Al centro, più lontano in linea retta, Charlie Dalin (Macif). In fondo, 600 miglia più a sud, il grande gruppo degli altri favoriti, con Jérémie Beyou (Charal), Thomas Ruyant (Vulnerable 1) e altri, otto barche in tutto. È il tempo, del tutto incomprensibile dalla partenza da New York mercoledì scorso, con dati teorici non corrispondenti alla realtà, ad aver creato questo vortice. “Abbiamo avuto un po’ più di incertezza del solito” concorda Yoann Richomme (Arkéa Paprec), vincitore della prima tappa della regata transatlantica, detta inglese, ci ha costretto a pensare diversamente. »
Un piccolo ritardo ha permesso a Charlie Dalin di passare davanti, scappare e prendere una buona opzione, per finire in testa, domenica a Les Sables. « Si è svolto tra cinquemila prati », affligge Jérémie Beyou (Charal), che aveva visto chiaramente l'apertura.
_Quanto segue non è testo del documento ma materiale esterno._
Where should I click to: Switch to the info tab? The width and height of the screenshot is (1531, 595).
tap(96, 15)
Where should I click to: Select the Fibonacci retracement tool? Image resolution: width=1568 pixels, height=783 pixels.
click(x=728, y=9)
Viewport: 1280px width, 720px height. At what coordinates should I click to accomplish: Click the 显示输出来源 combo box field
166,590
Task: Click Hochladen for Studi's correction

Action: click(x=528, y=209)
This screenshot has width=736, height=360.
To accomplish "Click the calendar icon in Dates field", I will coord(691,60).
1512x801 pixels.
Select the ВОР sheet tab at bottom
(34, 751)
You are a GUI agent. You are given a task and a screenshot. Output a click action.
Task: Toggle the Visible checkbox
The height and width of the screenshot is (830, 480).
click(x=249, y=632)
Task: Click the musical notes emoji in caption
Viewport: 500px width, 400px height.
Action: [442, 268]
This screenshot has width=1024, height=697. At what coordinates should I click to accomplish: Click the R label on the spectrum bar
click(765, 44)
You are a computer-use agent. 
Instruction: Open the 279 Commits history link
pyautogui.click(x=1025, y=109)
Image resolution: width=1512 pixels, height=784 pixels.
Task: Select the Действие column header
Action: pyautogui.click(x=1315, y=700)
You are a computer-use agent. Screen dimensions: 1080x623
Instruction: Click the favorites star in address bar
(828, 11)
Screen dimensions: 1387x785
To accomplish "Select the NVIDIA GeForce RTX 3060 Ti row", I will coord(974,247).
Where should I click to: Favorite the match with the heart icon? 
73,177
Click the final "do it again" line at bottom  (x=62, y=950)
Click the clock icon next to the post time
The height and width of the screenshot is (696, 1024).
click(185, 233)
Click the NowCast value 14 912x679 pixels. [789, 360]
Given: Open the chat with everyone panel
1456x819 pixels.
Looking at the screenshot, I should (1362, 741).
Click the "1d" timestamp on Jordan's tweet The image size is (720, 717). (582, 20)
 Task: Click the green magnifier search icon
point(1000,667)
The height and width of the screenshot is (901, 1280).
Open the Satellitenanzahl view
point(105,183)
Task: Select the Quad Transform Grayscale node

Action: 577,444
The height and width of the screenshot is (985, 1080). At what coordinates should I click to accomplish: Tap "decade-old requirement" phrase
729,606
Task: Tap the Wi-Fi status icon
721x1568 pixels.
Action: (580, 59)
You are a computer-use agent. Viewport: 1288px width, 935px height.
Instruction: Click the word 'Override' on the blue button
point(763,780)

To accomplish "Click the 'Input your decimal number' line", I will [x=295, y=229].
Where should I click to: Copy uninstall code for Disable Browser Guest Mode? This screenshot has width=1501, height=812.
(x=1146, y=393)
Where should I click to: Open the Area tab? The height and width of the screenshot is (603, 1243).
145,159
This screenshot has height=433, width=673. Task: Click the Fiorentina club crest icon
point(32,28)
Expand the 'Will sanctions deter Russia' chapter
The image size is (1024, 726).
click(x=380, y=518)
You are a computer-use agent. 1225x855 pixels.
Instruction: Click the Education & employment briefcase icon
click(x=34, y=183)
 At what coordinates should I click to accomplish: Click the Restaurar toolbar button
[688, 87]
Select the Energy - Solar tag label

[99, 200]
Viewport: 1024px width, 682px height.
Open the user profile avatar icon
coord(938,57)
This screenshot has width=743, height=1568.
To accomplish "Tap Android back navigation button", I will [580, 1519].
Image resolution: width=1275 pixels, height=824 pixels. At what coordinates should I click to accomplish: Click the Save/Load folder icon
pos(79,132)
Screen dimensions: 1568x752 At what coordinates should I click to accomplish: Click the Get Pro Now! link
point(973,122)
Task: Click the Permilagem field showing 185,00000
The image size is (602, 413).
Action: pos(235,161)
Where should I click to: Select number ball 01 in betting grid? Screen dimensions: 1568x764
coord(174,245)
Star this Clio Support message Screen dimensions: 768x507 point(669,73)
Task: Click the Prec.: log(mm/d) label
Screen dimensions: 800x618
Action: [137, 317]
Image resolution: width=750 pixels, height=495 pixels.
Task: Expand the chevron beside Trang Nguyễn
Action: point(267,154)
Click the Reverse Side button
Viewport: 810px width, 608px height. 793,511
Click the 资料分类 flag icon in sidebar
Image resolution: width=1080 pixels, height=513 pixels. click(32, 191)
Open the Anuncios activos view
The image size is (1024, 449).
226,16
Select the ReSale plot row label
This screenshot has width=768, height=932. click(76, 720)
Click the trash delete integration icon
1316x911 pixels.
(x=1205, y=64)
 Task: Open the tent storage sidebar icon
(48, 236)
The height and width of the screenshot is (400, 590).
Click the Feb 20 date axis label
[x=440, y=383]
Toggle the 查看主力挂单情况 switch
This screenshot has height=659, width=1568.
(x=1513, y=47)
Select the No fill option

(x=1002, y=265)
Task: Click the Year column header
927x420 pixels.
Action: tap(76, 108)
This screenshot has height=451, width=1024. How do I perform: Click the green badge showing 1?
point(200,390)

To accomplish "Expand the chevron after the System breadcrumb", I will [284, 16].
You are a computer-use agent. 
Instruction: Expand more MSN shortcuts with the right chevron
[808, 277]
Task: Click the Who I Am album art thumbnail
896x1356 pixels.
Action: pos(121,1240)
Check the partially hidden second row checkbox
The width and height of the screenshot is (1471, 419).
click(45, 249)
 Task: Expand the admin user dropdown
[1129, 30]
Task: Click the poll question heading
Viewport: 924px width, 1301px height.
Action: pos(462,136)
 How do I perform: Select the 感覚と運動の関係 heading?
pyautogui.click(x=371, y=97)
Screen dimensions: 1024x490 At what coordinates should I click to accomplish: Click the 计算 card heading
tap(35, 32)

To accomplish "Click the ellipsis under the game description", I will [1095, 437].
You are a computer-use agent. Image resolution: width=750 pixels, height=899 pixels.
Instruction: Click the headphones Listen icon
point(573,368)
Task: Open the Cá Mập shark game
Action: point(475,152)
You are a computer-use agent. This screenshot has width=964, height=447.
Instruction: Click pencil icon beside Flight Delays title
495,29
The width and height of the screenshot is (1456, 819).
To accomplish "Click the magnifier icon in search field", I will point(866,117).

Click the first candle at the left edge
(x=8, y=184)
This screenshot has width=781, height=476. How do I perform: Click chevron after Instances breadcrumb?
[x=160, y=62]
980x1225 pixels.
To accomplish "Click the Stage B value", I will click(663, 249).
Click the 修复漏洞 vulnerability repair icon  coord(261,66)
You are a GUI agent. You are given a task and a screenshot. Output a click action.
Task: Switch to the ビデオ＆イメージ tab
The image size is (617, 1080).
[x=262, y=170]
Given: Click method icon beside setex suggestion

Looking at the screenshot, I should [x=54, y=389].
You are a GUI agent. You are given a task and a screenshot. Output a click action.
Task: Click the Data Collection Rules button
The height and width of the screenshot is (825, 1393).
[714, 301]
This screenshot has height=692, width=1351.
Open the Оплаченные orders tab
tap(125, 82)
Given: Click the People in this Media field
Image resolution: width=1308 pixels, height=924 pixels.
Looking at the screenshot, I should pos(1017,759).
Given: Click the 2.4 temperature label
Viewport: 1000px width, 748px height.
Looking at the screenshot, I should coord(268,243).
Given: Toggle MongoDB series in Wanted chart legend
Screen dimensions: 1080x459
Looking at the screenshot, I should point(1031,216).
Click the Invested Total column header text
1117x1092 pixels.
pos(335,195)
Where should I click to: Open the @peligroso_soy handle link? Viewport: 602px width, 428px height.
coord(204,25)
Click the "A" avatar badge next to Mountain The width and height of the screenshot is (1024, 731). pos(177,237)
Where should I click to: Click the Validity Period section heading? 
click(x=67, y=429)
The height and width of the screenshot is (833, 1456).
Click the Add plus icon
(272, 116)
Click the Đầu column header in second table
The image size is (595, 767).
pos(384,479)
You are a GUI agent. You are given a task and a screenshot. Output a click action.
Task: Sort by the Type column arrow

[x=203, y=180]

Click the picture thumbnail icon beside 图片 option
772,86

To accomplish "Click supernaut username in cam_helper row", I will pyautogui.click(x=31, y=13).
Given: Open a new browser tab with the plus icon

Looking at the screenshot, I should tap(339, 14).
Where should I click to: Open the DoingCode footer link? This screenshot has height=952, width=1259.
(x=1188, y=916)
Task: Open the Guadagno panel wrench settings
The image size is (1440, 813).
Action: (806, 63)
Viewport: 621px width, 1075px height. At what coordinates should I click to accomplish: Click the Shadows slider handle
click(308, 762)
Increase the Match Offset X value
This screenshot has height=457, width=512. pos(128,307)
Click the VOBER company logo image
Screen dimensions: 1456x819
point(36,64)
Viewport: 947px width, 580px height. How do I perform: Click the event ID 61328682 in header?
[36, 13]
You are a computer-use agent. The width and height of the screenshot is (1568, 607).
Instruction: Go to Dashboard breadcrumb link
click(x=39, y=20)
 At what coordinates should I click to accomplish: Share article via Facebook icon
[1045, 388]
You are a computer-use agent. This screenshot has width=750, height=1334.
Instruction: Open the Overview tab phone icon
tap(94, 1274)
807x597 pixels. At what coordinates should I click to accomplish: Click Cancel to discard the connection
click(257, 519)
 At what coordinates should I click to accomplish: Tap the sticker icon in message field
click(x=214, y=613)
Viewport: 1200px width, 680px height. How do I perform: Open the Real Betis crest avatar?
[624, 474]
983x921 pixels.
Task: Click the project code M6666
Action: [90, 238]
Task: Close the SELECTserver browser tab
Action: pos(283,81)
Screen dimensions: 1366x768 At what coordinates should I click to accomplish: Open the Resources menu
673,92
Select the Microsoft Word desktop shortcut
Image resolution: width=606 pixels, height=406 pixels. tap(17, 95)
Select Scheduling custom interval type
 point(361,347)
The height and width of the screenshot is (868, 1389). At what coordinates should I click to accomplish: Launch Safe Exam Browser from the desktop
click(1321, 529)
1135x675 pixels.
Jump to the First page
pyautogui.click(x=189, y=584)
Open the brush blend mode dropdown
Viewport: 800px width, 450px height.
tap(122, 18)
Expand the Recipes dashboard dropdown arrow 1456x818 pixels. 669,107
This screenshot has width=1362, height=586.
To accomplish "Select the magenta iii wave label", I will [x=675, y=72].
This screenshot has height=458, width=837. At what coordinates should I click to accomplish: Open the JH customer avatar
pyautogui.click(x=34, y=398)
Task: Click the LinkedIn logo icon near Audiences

Lassù, nel gelo del nord, Boris Hermann ha curvato la sua rotta, puntando un po' più a ovest, che è la direzione giusta.
Non è più in testa aritmeticamente. « È stato divertente, non mi capita così spesso » ha confidato due giorni fa. È l'uomo che di solito arriva da dietro, come al Vendée Globe, dove senza uno scontro l'ultima notte con un peschereccio, avrebbe potuto ottenere una vittoria a sorpresa. La sua strategia di aggirare l'anticiclone, in stile parete nord in montagna, probabilmente non darà i suoi frutti. Almeno ci ha provato. Charlie Dalin, interrotto lo scorso autunno da preoccupazioni per la saluteforse ha finalmente ottenuto la vittoria di cui aveva bisogno.